2. What is it like to make decisions of terrible consequence in terrible haste? How can anyone do such things? That's the real fascination of this conflict: every day, people would wake up, grab a steel cup of terrible coffee, and start making decisions that would consign thousands to torment and that would decide the fate of nations. They'd do this for hours on end, without decent information, without reliable advice, often with explosions in the distance, and always knowing themselves surrounded by bosses and subordinates who plotted every day to kill them.

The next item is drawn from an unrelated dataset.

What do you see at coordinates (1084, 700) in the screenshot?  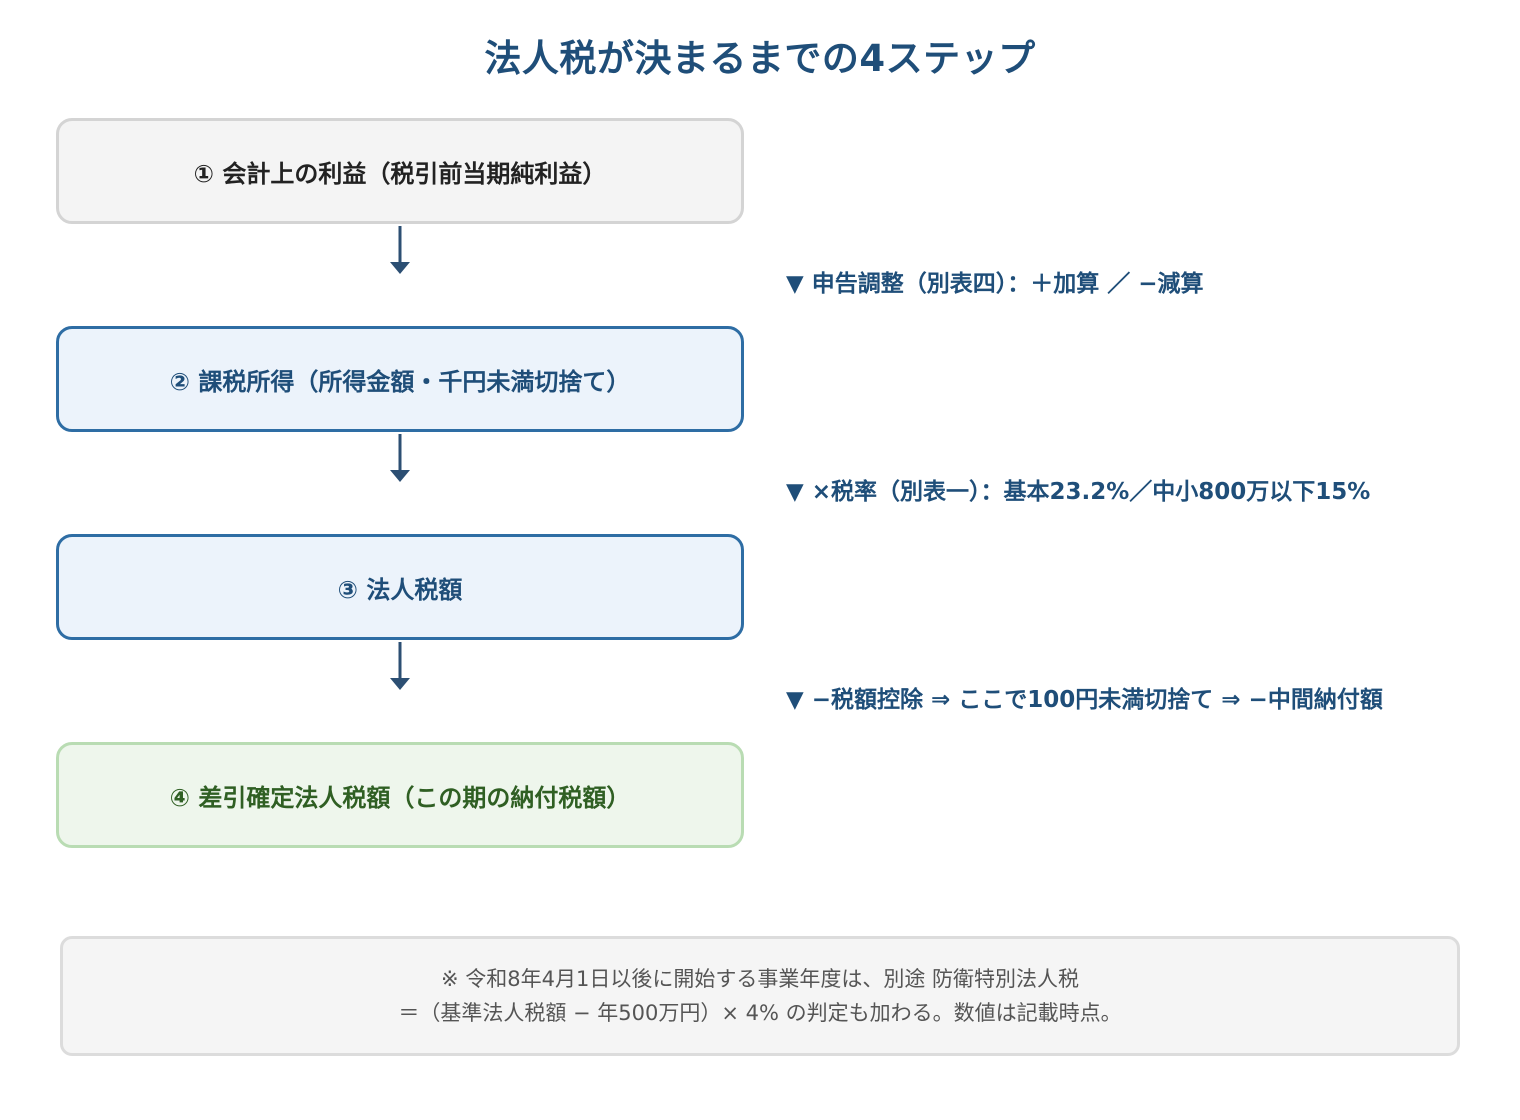 I see `transition-3-label: ▼ −税額控除 ⇒ ここで100円未満切捨て ⇒ −中間納付額` at bounding box center [1084, 700].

That's why Costikyan wants a fast game, an arcade-like game. Time stress distorts our perception. Stress is emotionally immersive even though the game cannot be sensually immersive, and emotional immersion is the point. What was it like to be Zhukhov, bearing on your shoulders the fate of the greatest land army in history, the last hope of millions of peasants who were being slaughtered by Nazi invaders, knowing every day that the future of mankind could be imperiled forever by a single stupid blunder? And knowing, too, that the leader of the grateful nation whose army you were leading was plotting to kill you, too? But Stalin isn't here now, and right now your radio operator is telling you that 37th Tanks needs to be supplied now, and you've got to decide right now where to find them food and bullets or, perhaps, the 37th will just melt away into the Russian winter and the panzers will pour through and perhaps you'll have just made the blunder that dooms the species for a thousand years, or forever.

This is the stuff of literature -- to know what great people can do in great times, to know what we might do if we must. It matters to us because people matter. It matters, too, because life is always filled with snap decisions that carry grave consequences and that are always made with too little time and knowledge. Are you going to Wellesley, or MIT? Are you going to ask her to marry you, or not? Do you want to have a baby now? It always comes down to a moment and a hunch.